(Excerpts from a dataset)
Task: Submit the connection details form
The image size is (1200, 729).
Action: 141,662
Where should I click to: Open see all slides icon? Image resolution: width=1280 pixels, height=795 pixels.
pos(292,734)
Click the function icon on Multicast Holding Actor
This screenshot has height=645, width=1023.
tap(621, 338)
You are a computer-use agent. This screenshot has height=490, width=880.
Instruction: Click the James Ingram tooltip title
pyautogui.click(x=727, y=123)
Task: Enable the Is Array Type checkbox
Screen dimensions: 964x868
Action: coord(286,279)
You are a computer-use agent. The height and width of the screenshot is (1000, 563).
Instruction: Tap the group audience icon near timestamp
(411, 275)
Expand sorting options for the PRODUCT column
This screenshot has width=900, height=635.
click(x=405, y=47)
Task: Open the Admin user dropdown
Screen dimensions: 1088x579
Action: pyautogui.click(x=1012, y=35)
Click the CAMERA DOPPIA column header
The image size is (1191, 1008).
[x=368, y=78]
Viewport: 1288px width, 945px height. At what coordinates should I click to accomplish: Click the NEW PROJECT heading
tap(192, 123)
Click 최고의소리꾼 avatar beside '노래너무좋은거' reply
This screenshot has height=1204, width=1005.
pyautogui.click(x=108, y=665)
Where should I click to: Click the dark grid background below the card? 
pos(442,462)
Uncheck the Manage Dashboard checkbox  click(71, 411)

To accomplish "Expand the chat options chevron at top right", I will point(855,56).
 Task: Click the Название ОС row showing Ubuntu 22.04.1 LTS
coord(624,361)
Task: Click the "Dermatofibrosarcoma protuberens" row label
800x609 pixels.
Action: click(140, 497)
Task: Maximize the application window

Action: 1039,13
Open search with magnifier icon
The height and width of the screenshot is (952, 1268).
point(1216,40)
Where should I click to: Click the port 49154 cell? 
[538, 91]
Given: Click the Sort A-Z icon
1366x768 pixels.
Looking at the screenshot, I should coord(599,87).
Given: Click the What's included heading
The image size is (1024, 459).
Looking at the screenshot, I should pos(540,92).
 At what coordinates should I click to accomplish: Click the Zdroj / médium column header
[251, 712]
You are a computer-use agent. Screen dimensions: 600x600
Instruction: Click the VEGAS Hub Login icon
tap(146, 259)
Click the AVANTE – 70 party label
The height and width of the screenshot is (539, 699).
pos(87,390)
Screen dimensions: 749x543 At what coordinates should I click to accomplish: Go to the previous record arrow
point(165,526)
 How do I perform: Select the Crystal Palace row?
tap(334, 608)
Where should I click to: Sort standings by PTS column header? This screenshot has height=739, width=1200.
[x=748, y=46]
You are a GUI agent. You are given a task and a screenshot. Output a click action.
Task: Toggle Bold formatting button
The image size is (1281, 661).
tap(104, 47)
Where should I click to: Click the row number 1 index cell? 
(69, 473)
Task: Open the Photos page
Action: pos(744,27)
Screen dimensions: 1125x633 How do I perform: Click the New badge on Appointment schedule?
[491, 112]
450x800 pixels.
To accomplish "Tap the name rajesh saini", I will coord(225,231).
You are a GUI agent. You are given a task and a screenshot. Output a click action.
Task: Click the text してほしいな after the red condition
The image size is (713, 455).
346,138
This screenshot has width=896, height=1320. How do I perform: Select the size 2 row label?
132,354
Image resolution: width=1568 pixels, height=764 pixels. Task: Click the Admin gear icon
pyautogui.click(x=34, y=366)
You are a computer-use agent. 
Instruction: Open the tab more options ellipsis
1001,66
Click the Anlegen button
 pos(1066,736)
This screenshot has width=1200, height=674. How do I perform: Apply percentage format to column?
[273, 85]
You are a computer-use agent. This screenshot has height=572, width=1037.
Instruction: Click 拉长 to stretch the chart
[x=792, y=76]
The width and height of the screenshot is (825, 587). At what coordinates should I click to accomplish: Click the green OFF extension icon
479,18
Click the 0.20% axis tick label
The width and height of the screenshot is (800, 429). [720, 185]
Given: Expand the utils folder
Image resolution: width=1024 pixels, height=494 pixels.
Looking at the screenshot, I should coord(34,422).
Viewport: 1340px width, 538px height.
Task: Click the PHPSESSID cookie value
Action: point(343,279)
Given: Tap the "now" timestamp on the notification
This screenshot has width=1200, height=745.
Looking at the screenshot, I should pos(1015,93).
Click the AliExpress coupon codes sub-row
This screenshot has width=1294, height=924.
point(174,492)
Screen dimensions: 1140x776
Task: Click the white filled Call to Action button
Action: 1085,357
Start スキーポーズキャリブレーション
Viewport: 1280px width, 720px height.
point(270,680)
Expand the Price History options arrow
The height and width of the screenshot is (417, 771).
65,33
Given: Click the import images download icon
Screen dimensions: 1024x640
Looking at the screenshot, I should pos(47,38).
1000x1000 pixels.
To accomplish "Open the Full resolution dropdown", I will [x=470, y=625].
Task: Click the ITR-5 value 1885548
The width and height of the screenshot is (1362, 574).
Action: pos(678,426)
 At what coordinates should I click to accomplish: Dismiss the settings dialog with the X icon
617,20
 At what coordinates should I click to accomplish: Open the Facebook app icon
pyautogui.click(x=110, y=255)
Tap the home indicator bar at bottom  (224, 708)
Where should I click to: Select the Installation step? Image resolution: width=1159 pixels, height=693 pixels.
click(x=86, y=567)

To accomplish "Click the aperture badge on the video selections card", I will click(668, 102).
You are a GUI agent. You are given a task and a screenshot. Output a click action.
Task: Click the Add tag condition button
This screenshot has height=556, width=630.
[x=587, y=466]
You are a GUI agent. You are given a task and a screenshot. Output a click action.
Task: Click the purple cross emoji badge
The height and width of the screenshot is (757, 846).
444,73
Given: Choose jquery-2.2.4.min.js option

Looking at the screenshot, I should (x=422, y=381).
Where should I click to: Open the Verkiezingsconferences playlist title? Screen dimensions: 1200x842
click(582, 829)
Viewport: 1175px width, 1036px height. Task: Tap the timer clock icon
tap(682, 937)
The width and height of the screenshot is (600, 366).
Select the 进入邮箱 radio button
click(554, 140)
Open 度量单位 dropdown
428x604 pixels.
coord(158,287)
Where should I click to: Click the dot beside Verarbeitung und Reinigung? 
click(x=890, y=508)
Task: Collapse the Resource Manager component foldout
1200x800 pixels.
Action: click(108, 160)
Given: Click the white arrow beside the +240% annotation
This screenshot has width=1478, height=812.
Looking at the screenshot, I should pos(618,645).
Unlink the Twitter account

### [WORK INSTRUCTION]
Every record needs to be reproduced exactly, with none skipped.

### [TASK SOLUTION]
Task: Submit the connection details form
The image size is (1200, 729).
Action: 141,662
Where should I click to: Open see all slides icon? Image resolution: width=1280 pixels, height=795 pixels.
pos(292,734)
Click the function icon on Multicast Holding Actor
This screenshot has height=645, width=1023.
tap(621, 338)
You are a computer-use agent. This screenshot has height=490, width=880.
Instruction: Click the James Ingram tooltip title
pyautogui.click(x=727, y=123)
Task: Enable the Is Array Type checkbox
Screen dimensions: 964x868
Action: coord(286,279)
You are a computer-use agent. The height and width of the screenshot is (1000, 563).
Instruction: Tap the group audience icon near timestamp
(411, 275)
Expand sorting options for the PRODUCT column
This screenshot has width=900, height=635.
click(x=405, y=47)
Task: Open the Admin user dropdown
Screen dimensions: 1088x579
Action: pyautogui.click(x=1012, y=35)
Click the CAMERA DOPPIA column header
The image size is (1191, 1008).
[x=368, y=78]
Viewport: 1288px width, 945px height. At what coordinates should I click to accomplish: Click the NEW PROJECT heading
tap(192, 123)
Click 최고의소리꾼 avatar beside '노래너무좋은거' reply
This screenshot has height=1204, width=1005.
pyautogui.click(x=108, y=665)
Where should I click to: Click the dark grid background below the card? 
pos(442,462)
Uncheck the Manage Dashboard checkbox  click(71, 411)

To accomplish "Expand the chat options chevron at top right", I will point(855,56).
 Task: Click the Название ОС row showing Ubuntu 22.04.1 LTS
coord(624,361)
Task: Click the "Dermatofibrosarcoma protuberens" row label
800x609 pixels.
Action: click(140, 497)
Task: Maximize the application window

Action: 1039,13
Open search with magnifier icon
The height and width of the screenshot is (952, 1268).
point(1216,40)
Where should I click to: Click the port 49154 cell? 
[538, 91]
Given: Click the Sort A-Z icon
1366x768 pixels.
Looking at the screenshot, I should coord(599,87).
Given: Click the What's included heading
The image size is (1024, 459).
Looking at the screenshot, I should pos(540,92).
 At what coordinates should I click to accomplish: Click the Zdroj / médium column header
[251, 712]
You are a computer-use agent. Screen dimensions: 600x600
Instruction: Click the VEGAS Hub Login icon
tap(146, 259)
Click the AVANTE – 70 party label
The height and width of the screenshot is (539, 699).
pos(87,390)
Screen dimensions: 749x543 At what coordinates should I click to accomplish: Go to the previous record arrow
point(165,526)
 How do I perform: Select the Crystal Palace row?
tap(334, 608)
Where should I click to: Sort standings by PTS column header? This screenshot has height=739, width=1200.
[x=748, y=46]
You are a GUI agent. You are given a task and a screenshot. Output a click action.
Task: Toggle Bold formatting button
The image size is (1281, 661).
tap(104, 47)
Where should I click to: Click the row number 1 index cell? 
(69, 473)
Task: Open the Photos page
Action: pos(744,27)
Screen dimensions: 1125x633 How do I perform: Click the New badge on Appointment schedule?
[491, 112]
450x800 pixels.
To accomplish "Tap the name rajesh saini", I will coord(225,231).
You are a GUI agent. You are given a task and a screenshot. Output a click action.
Task: Click the text してほしいな after the red condition
The image size is (713, 455).
346,138
This screenshot has width=896, height=1320. How do I perform: Select the size 2 row label?
132,354
Image resolution: width=1568 pixels, height=764 pixels. Task: Click the Admin gear icon
pyautogui.click(x=34, y=366)
You are a computer-use agent. 
Instruction: Open the tab more options ellipsis
1001,66
Click the Anlegen button
 pos(1066,736)
This screenshot has width=1200, height=674. How do I perform: Apply percentage format to column?
[273, 85]
You are a computer-use agent. This screenshot has height=572, width=1037.
Instruction: Click 拉长 to stretch the chart
[x=792, y=76]
The width and height of the screenshot is (825, 587). At what coordinates should I click to accomplish: Click the green OFF extension icon
479,18
Click the 0.20% axis tick label
The width and height of the screenshot is (800, 429). [720, 185]
Given: Expand the utils folder
Image resolution: width=1024 pixels, height=494 pixels.
Looking at the screenshot, I should coord(34,422).
Viewport: 1340px width, 538px height.
Task: Click the PHPSESSID cookie value
Action: point(343,279)
Given: Tap the "now" timestamp on the notification
This screenshot has width=1200, height=745.
Looking at the screenshot, I should pos(1015,93).
Click the AliExpress coupon codes sub-row
This screenshot has width=1294, height=924.
point(174,492)
Screen dimensions: 1140x776
Task: Click the white filled Call to Action button
Action: 1085,357
Start スキーポーズキャリブレーション
Viewport: 1280px width, 720px height.
point(270,680)
Expand the Price History options arrow
The height and width of the screenshot is (417, 771).
65,33
Given: Click the import images download icon
Screen dimensions: 1024x640
Looking at the screenshot, I should pos(47,38).
1000x1000 pixels.
To accomplish "Open the Full resolution dropdown", I will [x=470, y=625].
Task: Click the ITR-5 value 1885548
The width and height of the screenshot is (1362, 574).
Action: pos(678,426)
 At what coordinates should I click to accomplish: Dismiss the settings dialog with the X icon
617,20
 At what coordinates should I click to accomplish: Open the Facebook app icon
pyautogui.click(x=110, y=255)
Tap the home indicator bar at bottom  (224, 708)
Where should I click to: Select the Installation step? Image resolution: width=1159 pixels, height=693 pixels.
click(x=86, y=567)

To accomplish "Click the aperture badge on the video selections card", I will click(668, 102).
You are a GUI agent. You are given a task and a screenshot. Output a click action.
Task: Click the Add tag condition button
This screenshot has height=556, width=630.
[x=587, y=466]
You are a GUI agent. You are given a task and a screenshot. Output a click action.
Task: Click the purple cross emoji badge
The height and width of the screenshot is (757, 846).
444,73
Given: Choose jquery-2.2.4.min.js option

Looking at the screenshot, I should (x=422, y=381).
Where should I click to: Open the Verkiezingsconferences playlist title? Screen dimensions: 1200x842
click(582, 829)
Viewport: 1175px width, 1036px height. Task: Tap the timer clock icon
tap(682, 937)
The width and height of the screenshot is (600, 366).
Select the 进入邮箱 radio button
click(554, 140)
Open 度量单位 dropdown
428x604 pixels.
coord(158,287)
Where should I click to: Click the dot beside Verarbeitung und Reinigung? 
click(x=890, y=508)
Task: Collapse the Resource Manager component foldout
1200x800 pixels.
Action: click(108, 160)
Given: Click the white arrow beside the +240% annotation
This screenshot has width=1478, height=812.
Looking at the screenshot, I should pos(618,645).
Unlink the Twitter account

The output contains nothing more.